Critique d'Armand

Renate Reinsve est l'intense protagoniste (mais avec elle il y a d'autres talents norvégiens notables) de ce premier film primé à Cannes réalisé par le neveu d'Ingman, Bergman et Liv Ullman. La critique d'Armand par Federico Gironi.

Il existe des films créés pour faire rire. D'autres qui font pleurer. D’autres encore vous font peur, vous excitent ou vous exaltent. Alors il y a des films qui rendent nerveux. Ce n'est pas nécessairement une mauvaise chose. Ce n’est pas le cas si l’intention du film est celle-là : transmettre un malaise, une anxiété, une situation d’inconfort psychologique et de stress. Armand est l'un de ces films. Un film qui, à travers l'histoire, la mise en scène et les interprétations, vise à se mettre dans la tête – forcément foirée – des personnages qu'il raconte, et vous faire ressentir tout leur mal-être. Leur colère, leur ressentiment, leur perplexité. Celui d'Elisabeth, une actrice flamboyante et anticonformiste, et de Peperina, qui est la mère du petit Armand, accusée de quelque chose de plus ou moins terrible fait au détriment d'un camarade de classe du même âge qui est même son cousin ; celle des deux parents, pas toujours alignés, de la victime présumée ; des enseignants des écoles qui doivent gérer la situation sans trop de scandale.
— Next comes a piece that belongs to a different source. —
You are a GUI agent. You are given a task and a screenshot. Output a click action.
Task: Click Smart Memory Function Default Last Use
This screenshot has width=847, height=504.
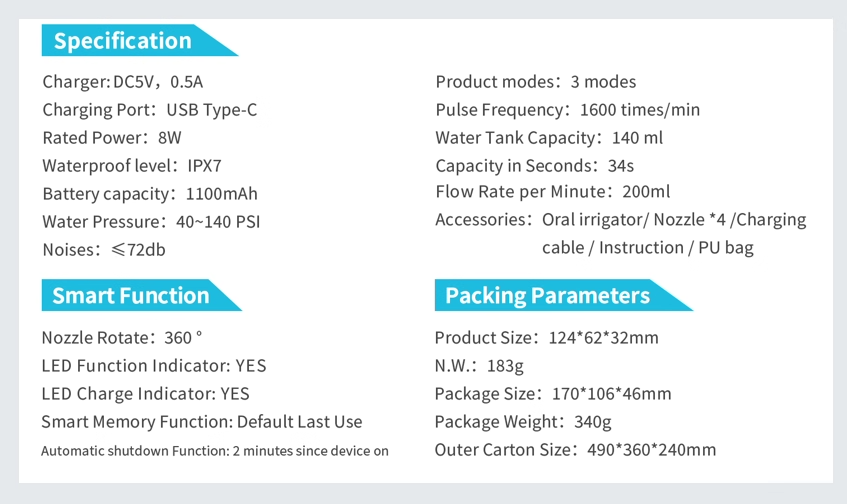(x=202, y=422)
Halfdan Ullmann Tondelpremier réalisateur norvégien qui a remporté la Caméra d'or à Cannes avec ce film, est aussi le neveu d'un certain Ingmar Bergmanet sa muse norvégienne Liv Ullman: La génétique compte.
Si dans l'intrigue, dans le duel psychologique qui se déroule entre les personnages, il y a quelque chose de bergmanien, dans la forme, Ullmann Tøndel semble se tourner vers des modèles résolument plus contemporains.. Dans sa manière de faire des environnements de l'histoire, des angles et du montage, un espace psychique plutôt que physique, et même dans certains cas onirique, dans tous les cas miroir de l'état d'esprit des protagonistes, j'ai vu des films du très Américain talentueux Joséphine Deckercomment Madeleine de Madeline ou même Shirley.
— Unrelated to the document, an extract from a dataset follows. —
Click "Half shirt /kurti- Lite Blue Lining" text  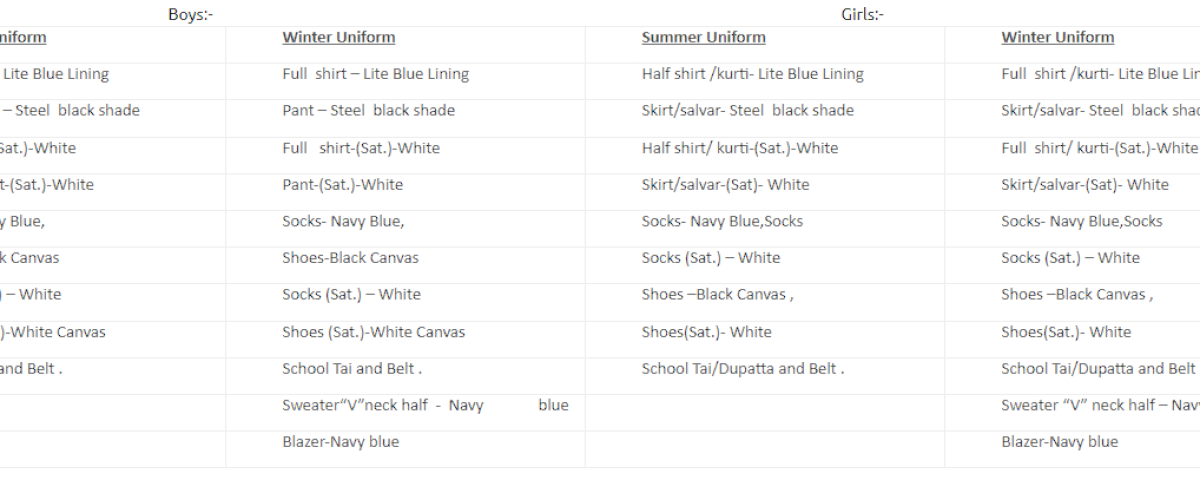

Au fur et à mesure que l'histoire se déroule, en moyenne hermétique, sous nos yeux, les détails relatifs au prétendu acte de harcèlement d'Armand, qui prennent des connotations sexuelles, reflètent des non-dits et des refoulés qui appartiennent aux adultes, et qui Ullmann Tøndel insinue, suggère, montre lentement.
Ici les tensions s'exacerbent de plus en plus, les triangulations prennent des coordonnées impossibles, le passé et ses rouilles surgissent sous l'apparente surface des choses. Les zones d'ombre, les ambiguïtés, les mystères, s'éclairent progressivement, jusqu'à atteindre une fin dans laquelle – comme prévu, de manière trop mécanique – il se révèle que les choses ne sont pas toujours ce qu'elles semblent être, et que les préjugés, les idées préconçues, voire le sentiment commun, nous empêchent de voir clair..

Dans tout cela, bien sûr, il y a Renate Reinsvél'actrice qui jusqu'à ce qu'elle devienne la « pire personne au monde » était une parfaite inconnue et qui est aujourd'hui louée à gauche et à droite. Même pour ce film, même pour cette interprétation. Remarquable interprétation, certes. Mais d’une manière ou d’une autre, les préjugés et les étiquettes ont une importance négative mais aussi positive. Et sans vouloir rien enlever à la bonne Renate, en tant que grande partisane de la classe d'acteur scandinave, je peux peut-être affirmer que, même dans sa Norvège natale, il existe de nombreux talents égaux ou du moins similaires aux siens.
je suis ici avec elle Ellen Dorrit Petersen (déjà vu dans Les innocentsun film très remarquable) et aussi, et peut-être surtout, Endre Hellestveit. Des noms dignes de mention, même s’ils ne sont pas repris par la vulgate populaire.